The number of neurons and layers seems not to significantly impact score or required number of training iterations, which is surprising because higher capacity models should have greater capacity to model data. Some models trained within seconds, suggesting that the algorithm would be able to easily scale to larger boards, but this was not the case. Although a 4x4 board has only 128 times as many possible positions as 3x3, our best model only won 46% of games even after training 30,000 times longer, and the trend did not suggest that it would win more games given more time (Figure 2). All other 4x4 models were unable even to achieve a 40% win rate. The training performed by Silver et al with massive computing resources involved over 4.9 million generated games each using 16,000 simulations per game5; our difficulty with the 4x4 board may be due to insufficient training period with too weak computing power.
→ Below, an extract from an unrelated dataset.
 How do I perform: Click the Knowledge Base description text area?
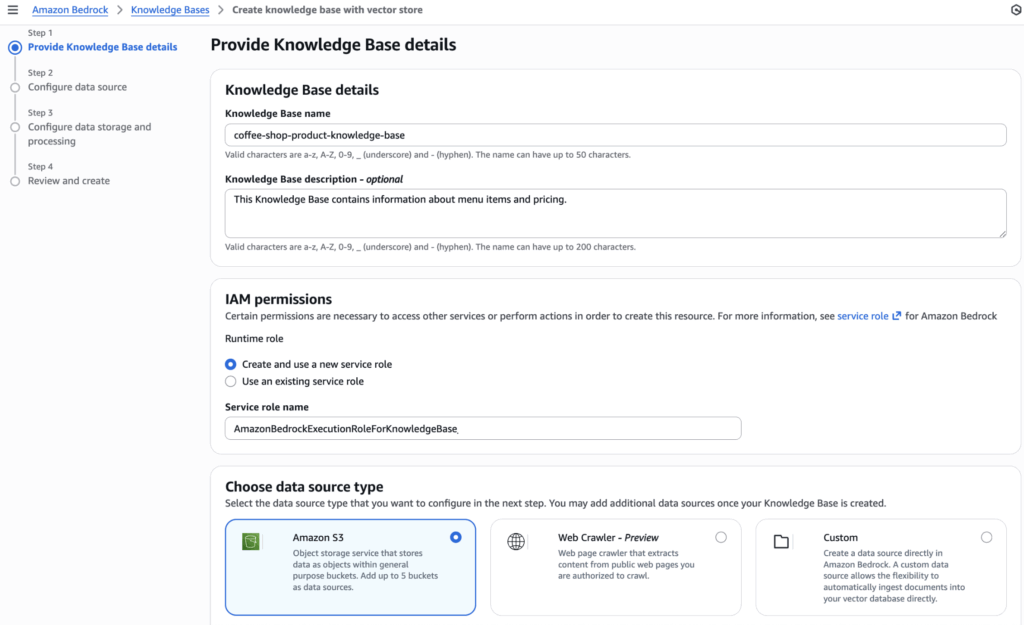(x=615, y=213)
Performing tree searches to determine the game theoretic values for games with large search spaces, like large misère tic-tac-toe games or Go, would take thousands of years with current technology. The models in this work could reduce this time by orders of magnitude by “tree pruning” in which the search can prioritize certain branches of the tree from the model’s suggestions. We hope to use this method to find the guaranteed winners and possibly the winning strategies of large misère tic-tac-toe games. Definitively solving these games could lead to understanding in other areas in which combinatorial games naturally occur as complexity theory and optimization. In terms of Silver et al’s algorithm’s effectiveness against misère games, nothing can be definitively concluded without conducting experiments with much greater computational power. Also, it would be worth testing different neural network architectures such as convolutional neural networks, residual networks, and capsule networks to check the effectiveness of the algorthim versus the effectiveness of the model being trained.